_Data extracted from a collection_

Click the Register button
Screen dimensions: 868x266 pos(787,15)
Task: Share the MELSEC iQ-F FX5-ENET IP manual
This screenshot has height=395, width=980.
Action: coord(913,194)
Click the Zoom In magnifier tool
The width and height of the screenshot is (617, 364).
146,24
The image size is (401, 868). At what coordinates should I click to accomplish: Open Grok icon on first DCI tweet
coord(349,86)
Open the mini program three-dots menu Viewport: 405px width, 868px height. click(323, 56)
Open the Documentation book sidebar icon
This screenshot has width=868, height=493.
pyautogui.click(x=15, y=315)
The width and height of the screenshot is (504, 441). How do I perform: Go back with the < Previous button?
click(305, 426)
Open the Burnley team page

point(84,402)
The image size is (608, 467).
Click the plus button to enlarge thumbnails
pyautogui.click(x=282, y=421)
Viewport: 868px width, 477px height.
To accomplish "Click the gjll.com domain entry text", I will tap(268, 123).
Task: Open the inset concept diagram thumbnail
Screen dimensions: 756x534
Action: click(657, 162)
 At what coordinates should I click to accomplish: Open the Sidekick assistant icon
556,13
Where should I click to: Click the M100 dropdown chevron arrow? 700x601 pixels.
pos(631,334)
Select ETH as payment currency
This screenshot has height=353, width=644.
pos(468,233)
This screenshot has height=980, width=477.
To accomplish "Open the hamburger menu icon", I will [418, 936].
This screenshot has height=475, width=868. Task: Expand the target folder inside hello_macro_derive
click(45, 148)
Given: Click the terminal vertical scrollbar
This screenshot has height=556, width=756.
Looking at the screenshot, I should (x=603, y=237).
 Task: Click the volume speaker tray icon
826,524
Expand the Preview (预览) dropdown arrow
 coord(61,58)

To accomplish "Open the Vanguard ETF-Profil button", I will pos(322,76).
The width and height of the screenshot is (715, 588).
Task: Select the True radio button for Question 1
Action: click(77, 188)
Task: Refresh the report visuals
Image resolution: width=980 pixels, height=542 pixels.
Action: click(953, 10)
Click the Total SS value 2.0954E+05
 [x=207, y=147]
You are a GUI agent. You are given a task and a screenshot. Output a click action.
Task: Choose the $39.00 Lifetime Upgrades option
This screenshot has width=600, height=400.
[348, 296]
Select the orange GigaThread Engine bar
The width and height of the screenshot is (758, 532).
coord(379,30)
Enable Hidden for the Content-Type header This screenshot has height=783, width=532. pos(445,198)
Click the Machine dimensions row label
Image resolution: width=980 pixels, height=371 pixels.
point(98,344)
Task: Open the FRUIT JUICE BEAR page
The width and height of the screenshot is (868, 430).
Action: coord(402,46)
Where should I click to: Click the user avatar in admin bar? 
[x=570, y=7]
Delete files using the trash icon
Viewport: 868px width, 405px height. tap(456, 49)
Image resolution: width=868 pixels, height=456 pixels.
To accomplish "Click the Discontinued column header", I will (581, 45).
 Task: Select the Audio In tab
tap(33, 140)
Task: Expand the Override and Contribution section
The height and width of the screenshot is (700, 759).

_What needs to be done_
Starting at the line above that contains "The width and height of the screenshot is (504, 441).", repeat each line exactly up to and including the line that contains "Task: Choose the", and stop there.

_Exercise output_
The width and height of the screenshot is (504, 441). How do I perform: Go back with the < Previous button?
click(305, 426)
Open the Burnley team page

point(84,402)
The image size is (608, 467).
Click the plus button to enlarge thumbnails
pyautogui.click(x=282, y=421)
Viewport: 868px width, 477px height.
To accomplish "Click the gjll.com domain entry text", I will tap(268, 123).
Task: Open the inset concept diagram thumbnail
Screen dimensions: 756x534
Action: click(657, 162)
 At what coordinates should I click to accomplish: Open the Sidekick assistant icon
556,13
Where should I click to: Click the M100 dropdown chevron arrow? 700x601 pixels.
pos(631,334)
Select ETH as payment currency
This screenshot has height=353, width=644.
pos(468,233)
This screenshot has height=980, width=477.
To accomplish "Open the hamburger menu icon", I will [418, 936].
This screenshot has height=475, width=868. Task: Expand the target folder inside hello_macro_derive
click(45, 148)
Given: Click the terminal vertical scrollbar
This screenshot has height=556, width=756.
Looking at the screenshot, I should (x=603, y=237).
 Task: Click the volume speaker tray icon
826,524
Expand the Preview (预览) dropdown arrow
 coord(61,58)

To accomplish "Open the Vanguard ETF-Profil button", I will pos(322,76).
The width and height of the screenshot is (715, 588).
Task: Select the True radio button for Question 1
Action: click(77, 188)
Task: Refresh the report visuals
Image resolution: width=980 pixels, height=542 pixels.
Action: click(953, 10)
Click the Total SS value 2.0954E+05
 [x=207, y=147]
You are a GUI agent. You are given a task and a screenshot. Output a click action.
Task: Choose the $39.00 Lifetime Upgrades option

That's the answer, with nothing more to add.